• _PROVIDED TEXT_
Many homes leak, in fact, 85% of most common issues with buildings come from water intrusion. Here are a few of the most common leaks we have identified over the years to better help you diagnose what is happening with your project and how to get it back on track.
- Cracks under windows
- Honeycomb in concrete
- Foundation Ties
- Floor Joint leak
- Pipe Pentrations
- Improper flashing
- Structural Cracks
Cracks under Windows
These form due to the added stress of the building where a window opening has been formed, or saw cut into a basement. But you need not settle and think fixing from the outside is your only choice. Being the most common leak area, urethane injection from inside can save on cost and time it takes to return back to original state. Click on the link to see more about urethane injection and how it can help you.
Honeycomb in concrete
Not all concrete can be poured perfectly, and sometimes it is missed during damp proofing/waterproofing applications. Honeycomb can act like a pathway directly into your wall and allow water to enter. It can be fixed from the inside with urethane injection and will be permanently sealed so long as treated completely. See why honeycomb occurs and see if we can help stop your leak.
In order to form concrete, form ties are placed to hold wood or metal forms while concrete is poured into the channels and cured. The forms are then removed but the ties remain since they are poured into the concrete wall. Typically these ties are broken and patched on the exterior of the structure, but they can still be a point of water entry if not treated properly. Clink on the link to find out more about form ties and how to best seal against water for your project.
Footing Joint Leak
When water enters the ground, it may become trapped within the layers of soil and create a water table. This water (by the force of gravity) tries to find the path of least resistance to a lower surface. Water, if not properly managed around or under the building can demonstrate itself at the floor to wall joint. Even though this joint is not a leak covered by vertical waterproofing, it can be treated and the interior space can be finished with confidence. Read more on the following link
Ever structure requires at least one penetration for the water main line to give access for the owner for shutoff. If not treated properly, this is the second most common leak below grade and will destroy finishes in surrounding areas quickly due to its larger opening size (in comparison to other leak entry points) and the fact that it is the point at which water enters the home (culinary water). Read more to find out if this is a leak we can fix with this link.

• _MATERIAL PROVIDED_
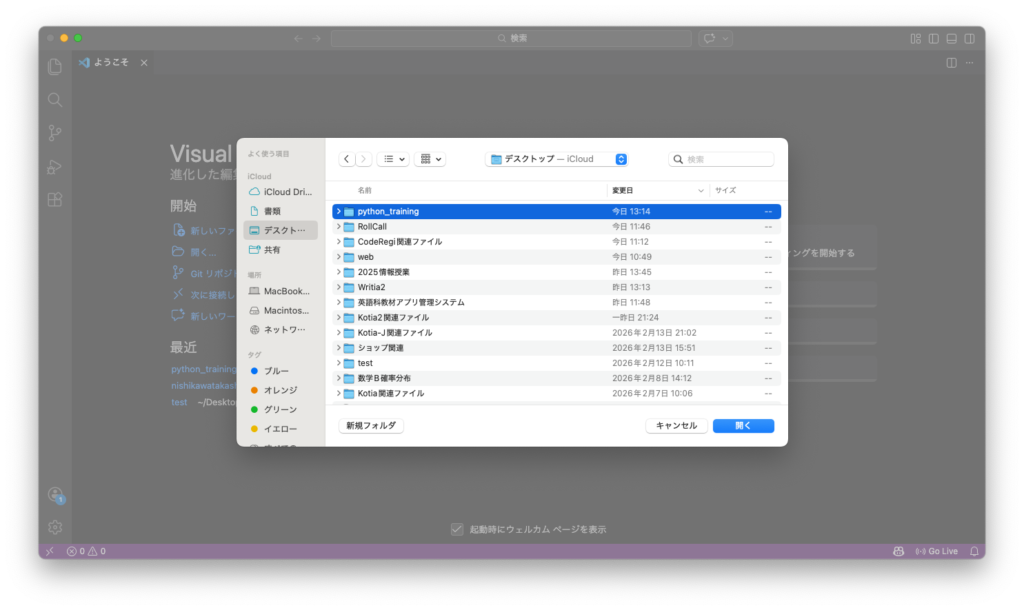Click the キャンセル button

...

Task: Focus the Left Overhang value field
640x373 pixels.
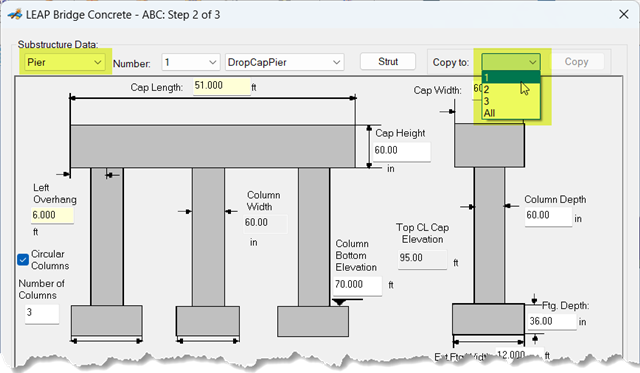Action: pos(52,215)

...

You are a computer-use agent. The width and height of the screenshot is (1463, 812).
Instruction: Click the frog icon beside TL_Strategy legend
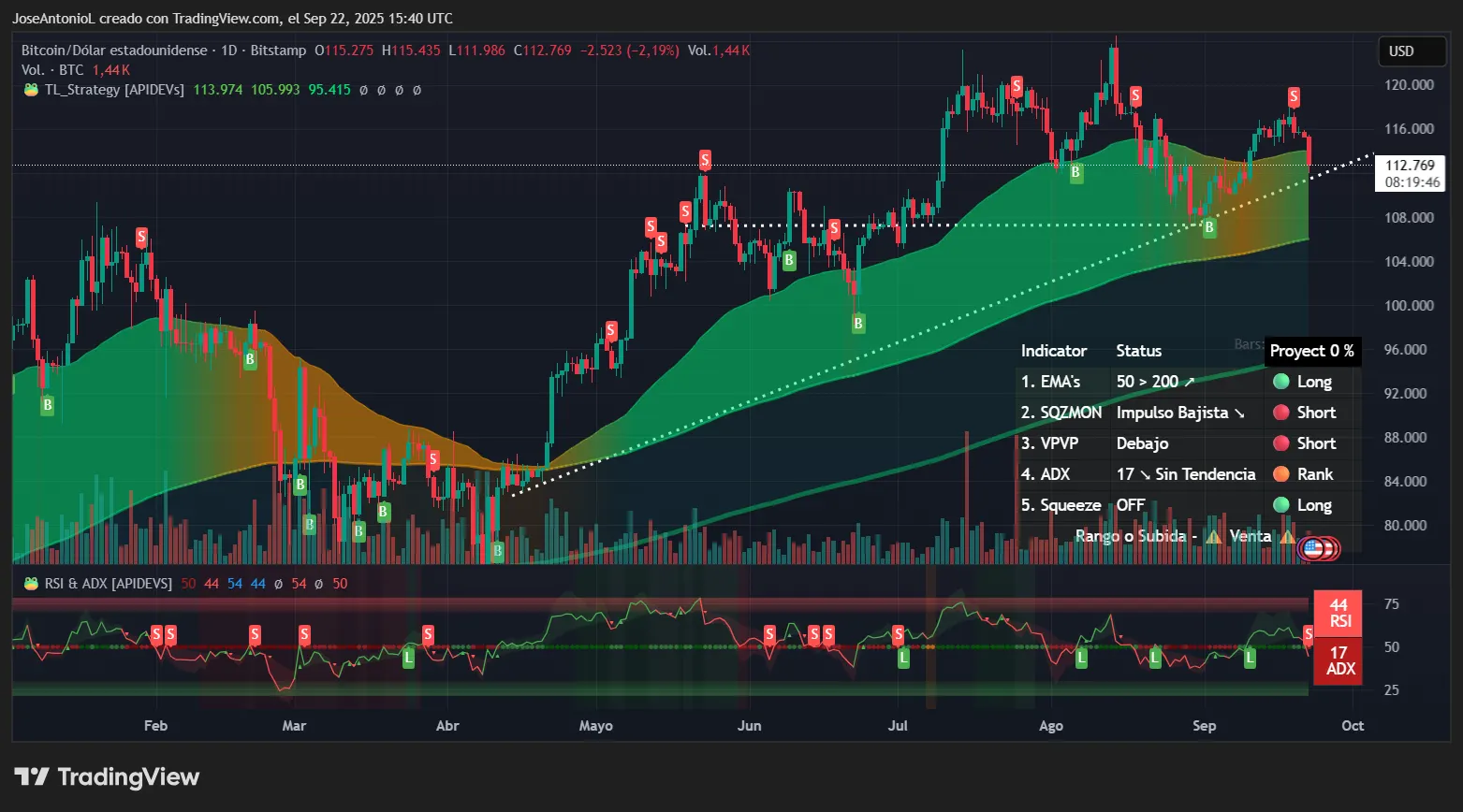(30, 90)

• _BRIEF A_
Answer these questions using the text on basement leaks:
(i) What share of the most common building issues does the text attribute to water intrusion?
(ii) What method does the text recommend for sealing cracks under windows from the inside?
(iii) What does the text name as the second most common leak below grade?
• _BRIEF B_
Extend the text on basement leaks, picking up after its final sentence.
The entries are not needed for what comes next.

• _REPLY A_
(i) 85%
(ii) Urethane injection
(iii) The penetration for the water main line, when it is not treated properly

• _REPLY B_
Flashing, whether of metal or other water resistant material, is very effective in shedding water away from the building. But if installed improperly, it can actually route water toward the structure and cause issues to the framing or interior finishes. A standard rule of thumb is to start low and end high, to allow for a "shingling" or overlapping effect to keep water from entering between transitions of products. Read more on the following link to see where this may occur and how to protect against common mistakes.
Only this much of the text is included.